Every day, the Occupation held a public meeting at 6.30pm where many people came and discussed both the regeneration and the Occupation and how to proceed. Within the Occupation there was clearly a sussed understanding of how they were occupying to help local people re-energise their opposition to the regeneration.

The Council’s line was that ‘the squatters’ had no support nor we’re they representative of local people’s feelings. They tried to distance any support for the occupation that as we have said was clear by just pretending that a part of the estate has been squatted and this had nothing to do with the regeneration or it’s opponents. At one point, Peter John called the squatters ‘fakes’ because some other squatters who were clearly nothing to do with the occupied Chartridge block held an unwanted noisy party. Police both accepted that this was nothing to do with the protest occupation but also did nothing when some of the occupiers were attacked by the party squatters when they asked them to stop the music which was pissing off local people.
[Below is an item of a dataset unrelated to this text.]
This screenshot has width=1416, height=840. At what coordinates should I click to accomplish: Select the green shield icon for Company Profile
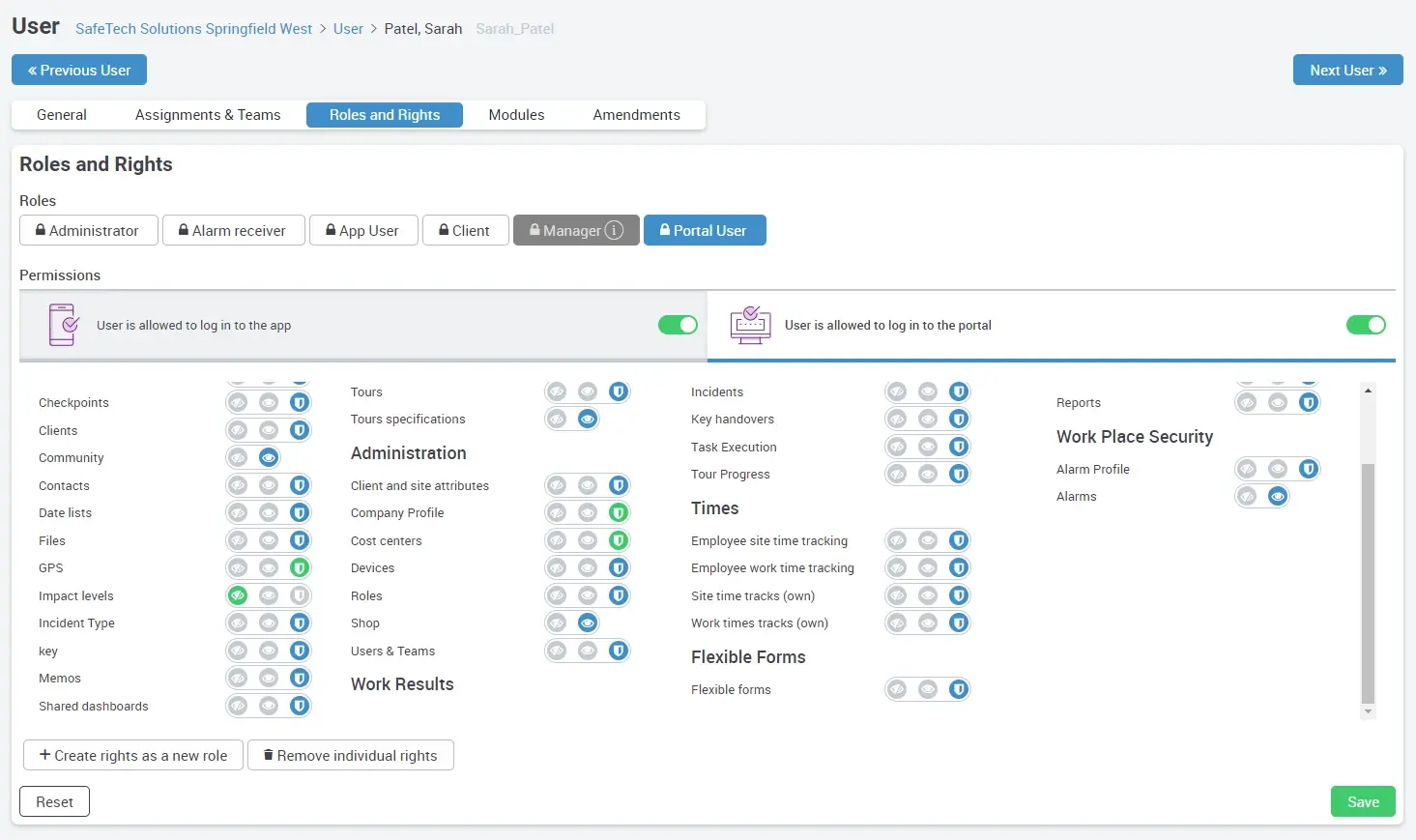pos(619,512)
On Tuesday evening, the Council decided it needed a final reckoning, and after securing an Interim Possession Order in court that morning, police arrived on the scene team handed. Although they had been filming the occupation that day, had been stopping and searching people there, had police on site 24 hours a day and had been trying to understand the situation with the occupation, they still basically spent a couple of hours evicting an empty block. The Occupation has simply moved at the start of the police raid into the adjoining block that was not covered by the Possession Order. The defence of this block was made even easier because when the Council had previously smashed up these flats a week before to prevent them being occupied they had also erected sturdy metal fences that now aided the occupiers against further police incursion.

At this moment of impasse, the police then made 6 violent arrests of supporters from the crowd of 100+. It was entirely provocative when the evening had so far been angry but calm even when the police were raiding the empty block with a show of force.

With no eviction then in place, outsmarted and somewhat deflated, the Council then tried to persuade the police that they had evidence of criminal damage committed when the occupiers took over the block. Police then came to the occupied block saying they were going to arrest all who didn’t leave due to ‘criminal damage’. The occupiers and crowd made a great job of arguing that this was a lie and somewhat ironic as the Council had already smashed up the block the week before. In the end, the Chief Inspector on the night with a nervousness that was quite funny to watch declared a dispersal order to clear the area but also didn’t go through with an illegal eviction.

The Council, until it makes it’s next legal move, has been hiring private security to be a pain in the ass to the occupation, producing more intimidation and violence and its supporters and is also building many fences around the block as if laying it to siege. Potentially very dangerous but then the Council always operates from siege mentality unable to actually talk to local people, treat them nicely, see the actual harm of their regeneration regime and so on. They remain hunkered down in their in posh houses or secure in council chambers.

As we write the occupation continues at 69-76 Chartridge Block, Westmoreland Rd, SE17. Their website is here for news and updates. Last Saturday they held a Family Fun Day for all and this brought more people to the place to see what’s going on and to enable further discussions around local people’s objections to this ‘regeneration’.

We wonder when Peter John or any high-ranking regeneration officers last visited the Aylesbury for a chat with locals? Any guesses?